#### DATA PROVIDED
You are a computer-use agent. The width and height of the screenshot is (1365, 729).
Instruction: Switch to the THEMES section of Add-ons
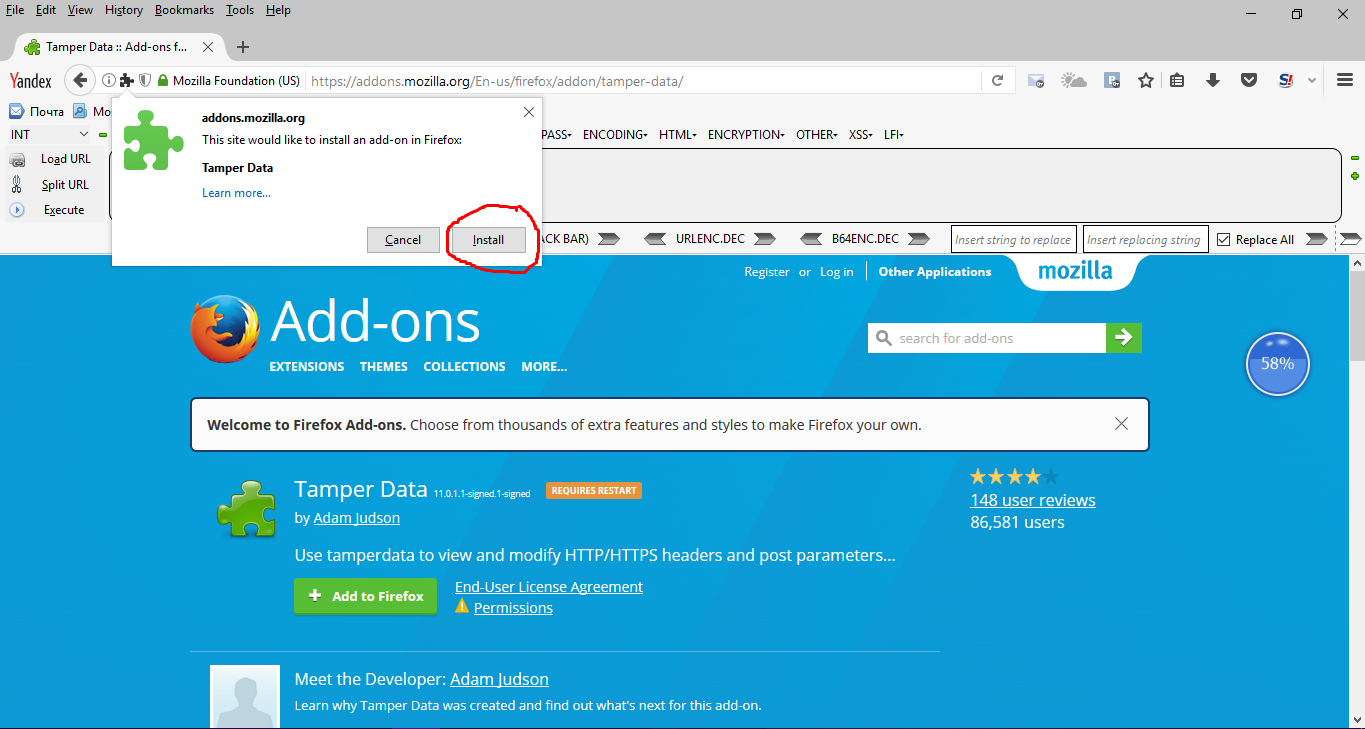(383, 366)
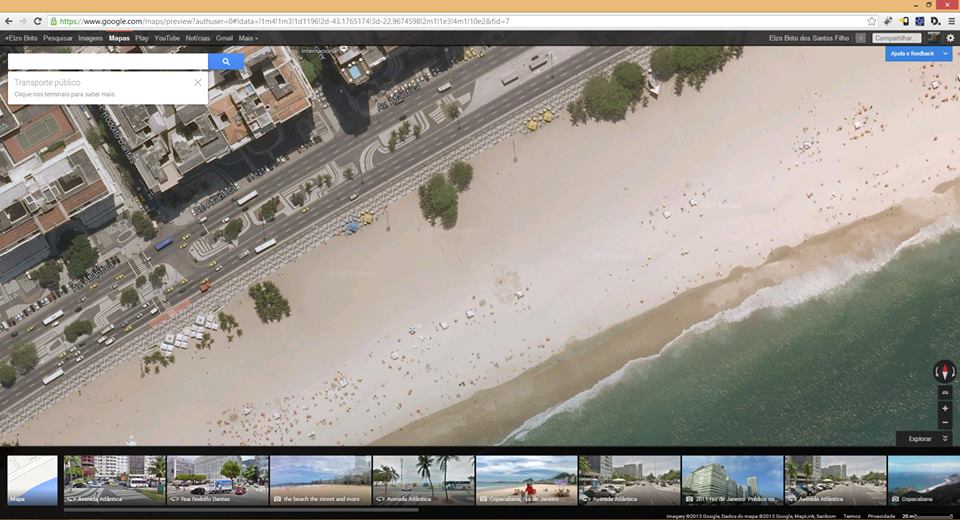Viewport: 960px width, 520px height.
Task: Close the Transporte público info card
Action: pos(198,82)
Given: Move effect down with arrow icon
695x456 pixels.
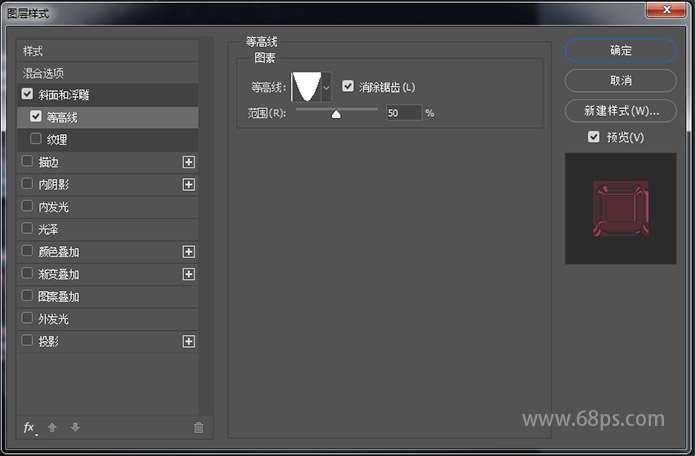Looking at the screenshot, I should click(x=75, y=427).
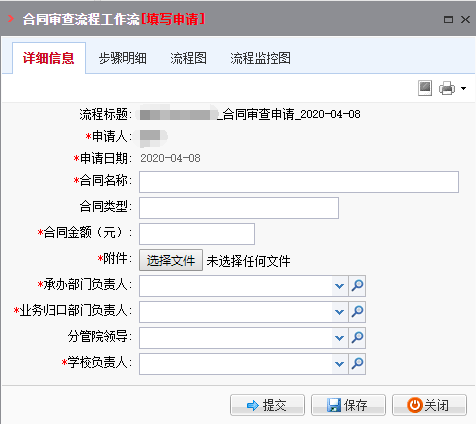Viewport: 476px width, 424px height.
Task: Search 承办部门负责人 with magnifier icon
Action: coord(357,286)
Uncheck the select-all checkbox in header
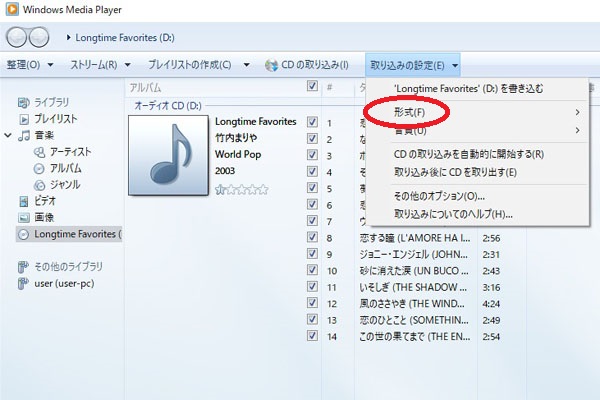Screen dimensions: 600x400 [x=313, y=87]
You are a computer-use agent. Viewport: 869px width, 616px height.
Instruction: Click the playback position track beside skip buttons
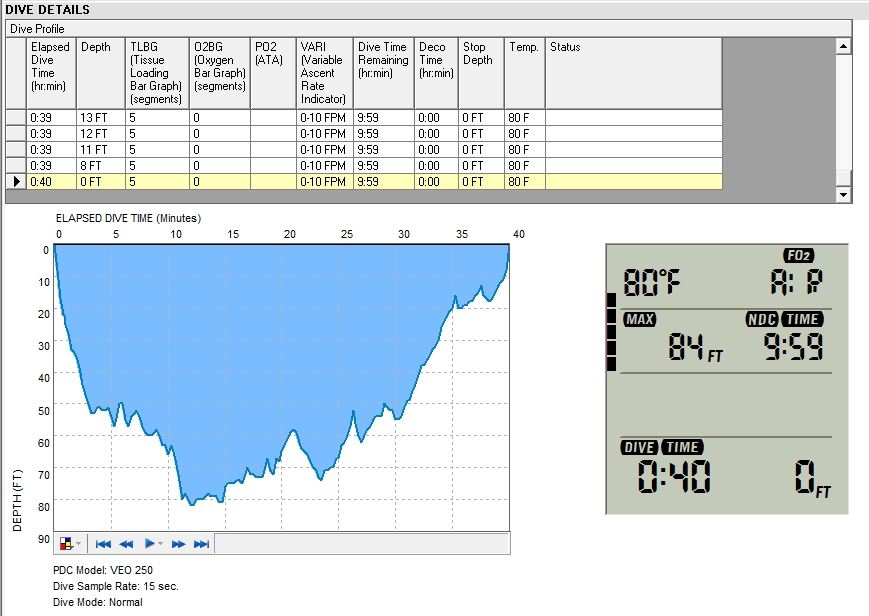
########
- WORK ITEM -
The response should consist of the lines above from the first through the one containing "Given: Move effect down with arrow icon", transcribed exactly, with every picture left out.

- OUTPUT FOR THIS EXERCISE -
You are a computer-use agent. The width and height of the screenshot is (1365, 729).
Instruction: Switch to the THEMES section of Add-ons
(383, 366)
Viewport: 960px width, 520px height.
Task: Close the Transporte público info card
Action: pos(198,82)
Given: Move effect down with arrow icon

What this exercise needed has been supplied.